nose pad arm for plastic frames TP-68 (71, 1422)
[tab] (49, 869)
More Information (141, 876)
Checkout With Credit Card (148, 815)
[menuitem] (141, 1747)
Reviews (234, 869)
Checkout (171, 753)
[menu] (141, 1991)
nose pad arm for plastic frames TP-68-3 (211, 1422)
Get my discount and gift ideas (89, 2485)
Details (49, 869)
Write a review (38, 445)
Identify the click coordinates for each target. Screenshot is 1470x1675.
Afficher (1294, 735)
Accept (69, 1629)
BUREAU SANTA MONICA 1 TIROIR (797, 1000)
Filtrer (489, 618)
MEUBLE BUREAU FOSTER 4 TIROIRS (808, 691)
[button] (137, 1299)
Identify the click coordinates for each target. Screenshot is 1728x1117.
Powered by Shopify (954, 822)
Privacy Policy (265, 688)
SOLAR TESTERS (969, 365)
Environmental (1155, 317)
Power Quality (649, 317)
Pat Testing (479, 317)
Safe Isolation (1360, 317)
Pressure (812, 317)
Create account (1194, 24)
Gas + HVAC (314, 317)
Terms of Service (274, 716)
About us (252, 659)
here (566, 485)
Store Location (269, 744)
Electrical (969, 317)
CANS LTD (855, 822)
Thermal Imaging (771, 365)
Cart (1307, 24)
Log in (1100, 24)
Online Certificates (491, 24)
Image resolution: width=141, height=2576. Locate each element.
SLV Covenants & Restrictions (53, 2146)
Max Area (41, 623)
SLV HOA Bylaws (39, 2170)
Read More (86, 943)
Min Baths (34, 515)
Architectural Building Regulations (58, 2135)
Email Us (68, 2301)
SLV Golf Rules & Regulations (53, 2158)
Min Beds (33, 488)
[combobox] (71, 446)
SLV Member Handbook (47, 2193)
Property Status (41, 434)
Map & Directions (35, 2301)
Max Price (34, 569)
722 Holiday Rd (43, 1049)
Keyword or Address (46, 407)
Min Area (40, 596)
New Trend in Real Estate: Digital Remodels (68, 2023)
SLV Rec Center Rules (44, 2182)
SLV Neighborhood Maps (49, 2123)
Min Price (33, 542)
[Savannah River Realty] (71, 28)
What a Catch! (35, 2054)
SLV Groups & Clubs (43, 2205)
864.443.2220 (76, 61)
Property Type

--

→ What you should do: Using the material above, return each line in which the word "Checkout" occurs.

→ Reply:
Checkout With Credit Card (148, 815)
Checkout (171, 753)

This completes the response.